When several thousand teachers from all across Tennessee gathered in Nashville in March to protest forthcoming legislation they regarded as punitive and repressive, they staged a rally in the middle of a downpour. When several hundred activists representing “a coalition of minorities” from all over Memphis gathered on Sunday at First Congregational Church in Memphis to protest the effect of this year’s legislative actions, they did so outdoors in 100 degree weather.

The protests in March at War Memorial Plaza were energetic and, in places, inspired. The same holds for the call-and-response between speakers and attendees at the "Justice for All" rally at First Congo.

The response in Nashville had been a shrug from the Republican-dominated Tennessee General Assembly, which went ahead and legislated an end to collective bargaining rights for public school teachers. And there exists a strong possibility that the outcome of Sunday’s meeting will be equally disappointing for the participants.

But that specter did not deter the determination of the "Justice for All" ralliers. As Michelle Bliss of the Tennessee Equality Project, moderator for the event, proclaimed, “We’re here, we’re together, and we will not be quiet!”

As the speakers at the rally, each a representative of a different challenged group, pointed out, there were formidable obstacles to confront at every level of government. Jacob Flowers of the Mid-South Peace and Justice Center described the current political environment as ”a deficiency of love…from City Hall to Nashville to Washington.”

For Katy Smith of Planned Parenthood, the issue was state government’s current push to exclude her organization from involvement with federally funded family planning services.

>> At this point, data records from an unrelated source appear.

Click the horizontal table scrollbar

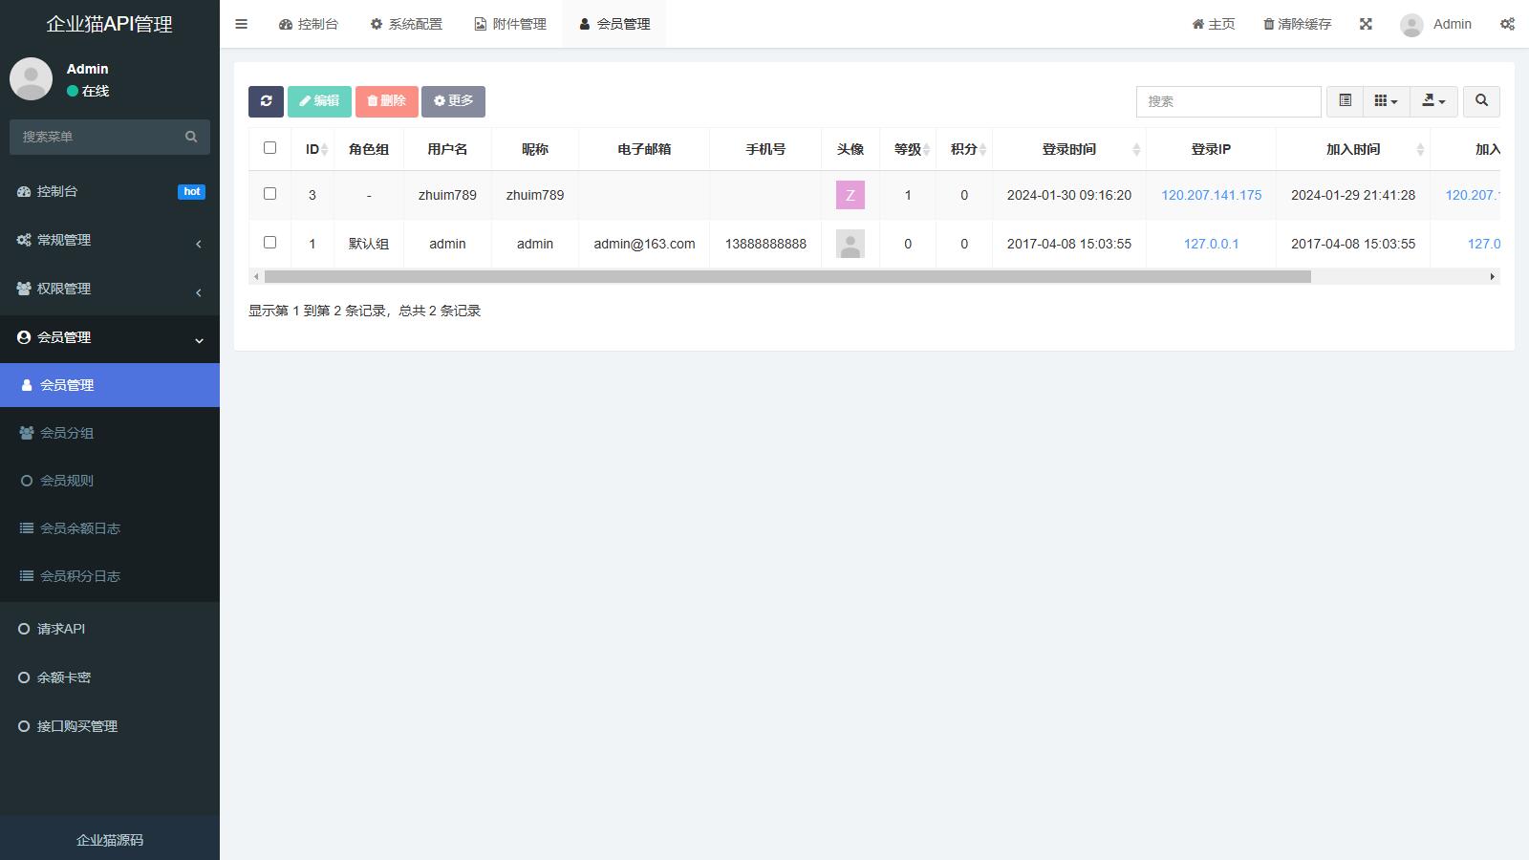786,277
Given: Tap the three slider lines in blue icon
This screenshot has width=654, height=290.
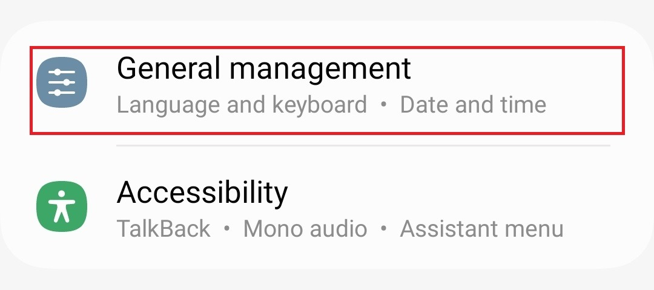Looking at the screenshot, I should click(62, 82).

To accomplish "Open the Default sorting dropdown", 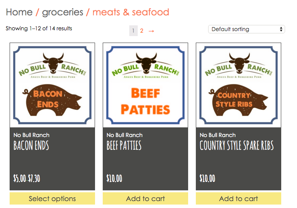I will pyautogui.click(x=247, y=29).
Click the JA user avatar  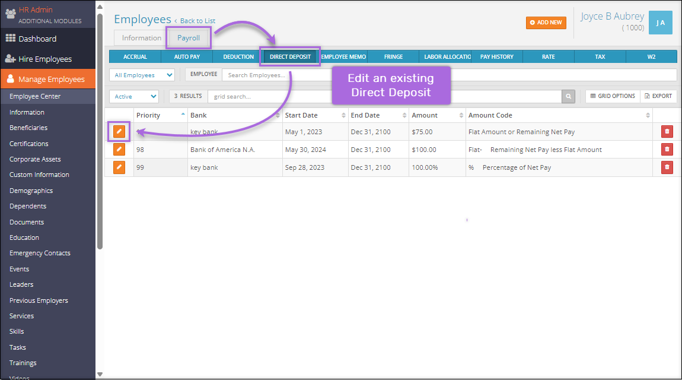pos(661,23)
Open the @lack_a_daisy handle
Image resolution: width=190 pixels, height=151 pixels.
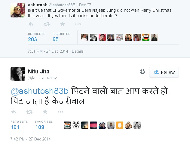pos(42,78)
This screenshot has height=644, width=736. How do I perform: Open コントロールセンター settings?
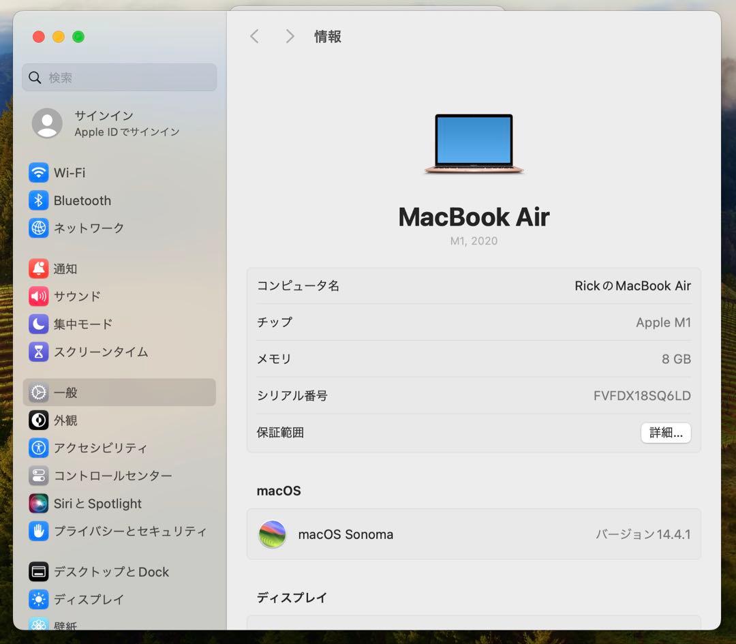[x=39, y=476]
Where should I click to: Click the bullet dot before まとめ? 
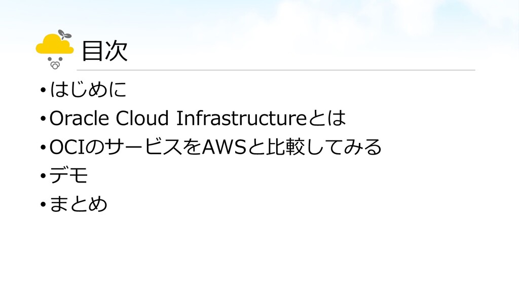(43, 204)
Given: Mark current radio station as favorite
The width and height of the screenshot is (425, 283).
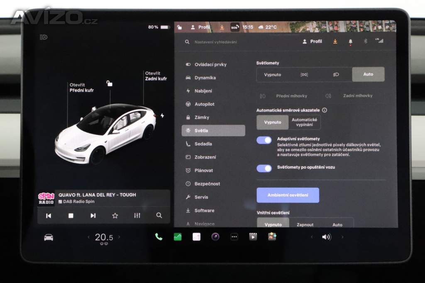Looking at the screenshot, I should pos(115,215).
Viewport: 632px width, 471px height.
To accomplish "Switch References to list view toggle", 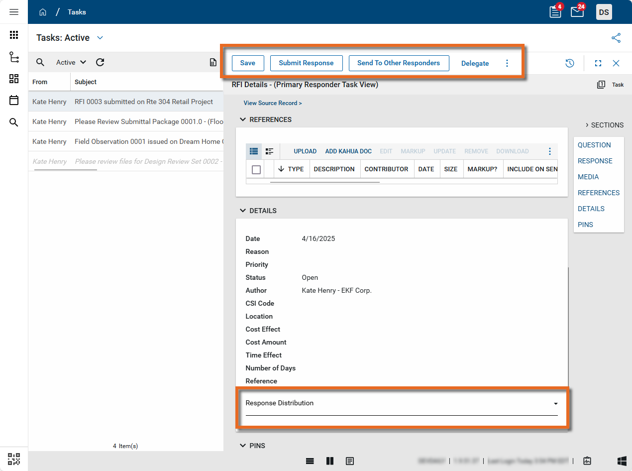I will (254, 151).
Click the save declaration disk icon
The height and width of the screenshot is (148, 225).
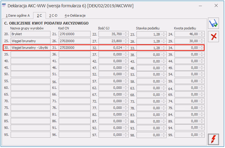tap(214, 24)
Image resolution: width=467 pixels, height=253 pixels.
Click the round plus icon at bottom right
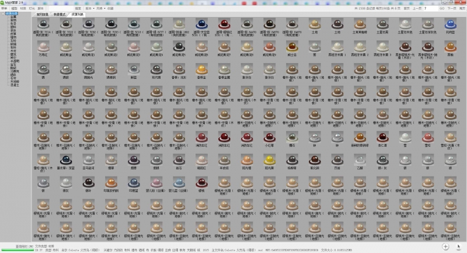(x=445, y=247)
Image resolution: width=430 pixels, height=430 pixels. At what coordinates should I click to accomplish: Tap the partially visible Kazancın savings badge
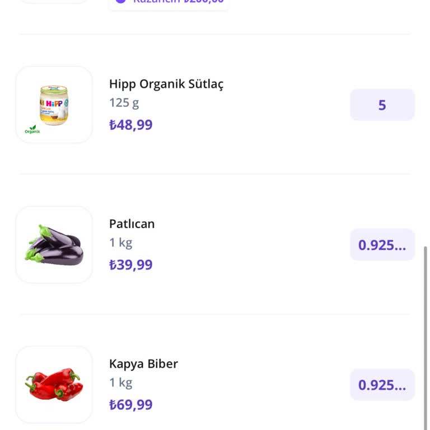tap(169, 4)
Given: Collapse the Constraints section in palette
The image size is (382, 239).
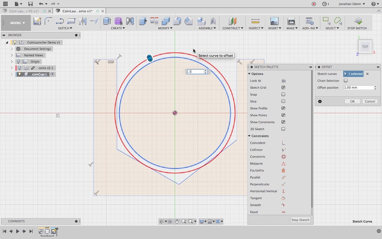Looking at the screenshot, I should click(x=249, y=136).
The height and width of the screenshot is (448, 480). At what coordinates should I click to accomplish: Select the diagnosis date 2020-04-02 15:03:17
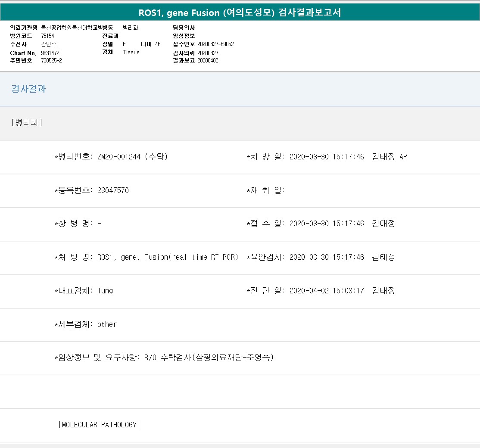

For Marion Bacon, a disabled person, the adversary was the newly enacted HB600, a bill prohibiting local non-discrimination ordinances, or as protesters call it, the “SAD Act” (for “Special Access to Discriminate.”).

Gaby Benitez of the Tennesse Immigration rights Refugee Coalition, noted various legislative efforts aimed at immigrants and broke into tears as she expressed a fear that her father would be deported before he could see her graduate from the University of Memphis.

Shelley Seeberg of AFSCME lamented efforts on the City Council to out-source sanitation work and the County Commission vote to reduce pension levels for public employees.

Bliss had begun the event by saying, “”When justice is denied to any one of us, we are all less free,” and calling upon those in attendance to join a “coalition of minorities.” In concluding Will Batts, executive director of the Memphis Gay and Lesbian Community Center, struck a similar note.

“Our opponents want us insular with tunnel vision,” Batts said. “We will be stronger, more effective if we work together….We will speak together, we will shout together, and we will win that way.”

Among the public officials on hand were 9th District congressman Steve Cohen, County Commissioner Steve Mulroy, state Senate Beverly Marrero, state Representative Antonio Parkinson, and Memphis City Schools board member Jeff Warren.